** Records for the exercise follows **

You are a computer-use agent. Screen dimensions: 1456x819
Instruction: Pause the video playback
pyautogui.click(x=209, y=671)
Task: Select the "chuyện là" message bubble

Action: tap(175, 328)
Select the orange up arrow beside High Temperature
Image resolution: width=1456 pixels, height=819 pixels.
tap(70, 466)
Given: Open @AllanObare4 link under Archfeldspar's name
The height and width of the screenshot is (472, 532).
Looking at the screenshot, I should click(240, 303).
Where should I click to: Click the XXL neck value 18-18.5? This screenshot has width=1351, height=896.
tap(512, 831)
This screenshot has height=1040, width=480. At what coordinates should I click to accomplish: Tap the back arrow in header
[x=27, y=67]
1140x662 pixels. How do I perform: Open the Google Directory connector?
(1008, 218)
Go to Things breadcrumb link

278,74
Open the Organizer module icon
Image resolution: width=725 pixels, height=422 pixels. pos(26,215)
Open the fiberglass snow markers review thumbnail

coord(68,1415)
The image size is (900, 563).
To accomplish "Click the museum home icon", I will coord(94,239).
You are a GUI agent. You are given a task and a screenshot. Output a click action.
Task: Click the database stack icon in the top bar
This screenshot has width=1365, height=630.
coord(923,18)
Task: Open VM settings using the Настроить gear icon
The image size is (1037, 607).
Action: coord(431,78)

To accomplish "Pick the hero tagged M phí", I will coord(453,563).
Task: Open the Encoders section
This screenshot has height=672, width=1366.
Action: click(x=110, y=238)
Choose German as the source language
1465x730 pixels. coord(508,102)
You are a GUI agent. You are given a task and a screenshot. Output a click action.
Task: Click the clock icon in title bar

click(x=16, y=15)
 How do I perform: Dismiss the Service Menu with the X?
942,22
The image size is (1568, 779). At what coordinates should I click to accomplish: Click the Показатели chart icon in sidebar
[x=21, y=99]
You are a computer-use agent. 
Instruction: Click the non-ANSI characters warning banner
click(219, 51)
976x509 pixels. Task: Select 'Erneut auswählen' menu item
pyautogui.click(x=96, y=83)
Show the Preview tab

** End of Records for the exercise **

### Work request
Your task is to collect every line above that contains the word "computer".

### The completed task
You are a computer-use agent. Screen dimensions: 1456x819
You are a computer-use agent. 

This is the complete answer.